--- ENTRIES SUPPLIED Enclosed Below ---
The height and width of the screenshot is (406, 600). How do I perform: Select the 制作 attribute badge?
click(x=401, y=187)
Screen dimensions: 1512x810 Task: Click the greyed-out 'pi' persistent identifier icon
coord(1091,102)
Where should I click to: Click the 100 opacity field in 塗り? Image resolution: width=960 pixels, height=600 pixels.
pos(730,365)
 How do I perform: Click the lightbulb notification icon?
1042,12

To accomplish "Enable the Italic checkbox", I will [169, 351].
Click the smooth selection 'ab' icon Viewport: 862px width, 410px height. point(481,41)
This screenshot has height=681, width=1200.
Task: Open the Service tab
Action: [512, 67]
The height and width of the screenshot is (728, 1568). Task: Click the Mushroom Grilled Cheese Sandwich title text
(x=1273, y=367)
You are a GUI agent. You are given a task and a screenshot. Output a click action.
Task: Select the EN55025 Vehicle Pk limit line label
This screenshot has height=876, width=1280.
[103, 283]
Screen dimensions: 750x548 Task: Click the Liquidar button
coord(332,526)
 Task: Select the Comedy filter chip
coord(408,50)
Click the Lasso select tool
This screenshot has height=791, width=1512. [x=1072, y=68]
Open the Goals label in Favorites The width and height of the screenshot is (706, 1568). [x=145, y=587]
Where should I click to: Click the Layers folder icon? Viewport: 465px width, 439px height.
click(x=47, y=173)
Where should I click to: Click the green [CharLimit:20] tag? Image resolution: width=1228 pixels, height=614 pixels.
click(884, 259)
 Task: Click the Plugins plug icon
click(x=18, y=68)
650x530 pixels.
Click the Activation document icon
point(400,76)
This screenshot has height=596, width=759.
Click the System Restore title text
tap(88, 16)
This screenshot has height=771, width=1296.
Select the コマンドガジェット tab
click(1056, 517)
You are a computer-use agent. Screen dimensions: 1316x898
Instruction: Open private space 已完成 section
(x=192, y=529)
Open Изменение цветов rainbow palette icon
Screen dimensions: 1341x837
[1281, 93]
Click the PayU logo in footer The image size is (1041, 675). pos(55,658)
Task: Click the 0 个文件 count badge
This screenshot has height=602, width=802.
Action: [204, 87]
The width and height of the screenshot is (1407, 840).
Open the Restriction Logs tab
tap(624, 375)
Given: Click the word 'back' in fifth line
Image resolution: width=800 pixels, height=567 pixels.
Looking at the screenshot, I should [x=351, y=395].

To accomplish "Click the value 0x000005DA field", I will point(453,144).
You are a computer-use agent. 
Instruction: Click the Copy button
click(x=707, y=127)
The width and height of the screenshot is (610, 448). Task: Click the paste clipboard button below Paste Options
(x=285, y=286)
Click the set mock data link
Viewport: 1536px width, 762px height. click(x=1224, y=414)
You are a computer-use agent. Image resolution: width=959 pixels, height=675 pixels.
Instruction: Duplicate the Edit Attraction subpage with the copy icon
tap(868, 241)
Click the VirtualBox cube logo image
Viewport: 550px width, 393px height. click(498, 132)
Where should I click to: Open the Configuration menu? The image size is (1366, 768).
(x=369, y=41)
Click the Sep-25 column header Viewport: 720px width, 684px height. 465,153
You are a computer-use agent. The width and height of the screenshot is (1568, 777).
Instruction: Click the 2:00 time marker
--- End of Enclosed ENTRIES SUPPLIED ---
## TASK TO CARRY OUT
Every line from the one containing "Open the Restriction Logs tab" through the end of the entries above must be echoed exactly, with both ends kept.

## SOLUTION
Open the Restriction Logs tab
tap(624, 375)
Given: Click the word 'back' in fifth line
Image resolution: width=800 pixels, height=567 pixels.
Looking at the screenshot, I should [x=351, y=395].

To accomplish "Click the value 0x000005DA field", I will point(453,144).
You are a computer-use agent. 
Instruction: Click the Copy button
click(x=707, y=127)
The width and height of the screenshot is (610, 448). Task: Click the paste clipboard button below Paste Options
(x=285, y=286)
Click the set mock data link
Viewport: 1536px width, 762px height. click(x=1224, y=414)
You are a computer-use agent. Image resolution: width=959 pixels, height=675 pixels.
Instruction: Duplicate the Edit Attraction subpage with the copy icon
tap(868, 241)
Click the VirtualBox cube logo image
Viewport: 550px width, 393px height. click(498, 132)
Where should I click to: Open the Configuration menu? The image size is (1366, 768).
(x=369, y=41)
Click the Sep-25 column header Viewport: 720px width, 684px height. 465,153
You are a computer-use agent. The width and height of the screenshot is (1568, 777).
Instruction: Click the 2:00 time marker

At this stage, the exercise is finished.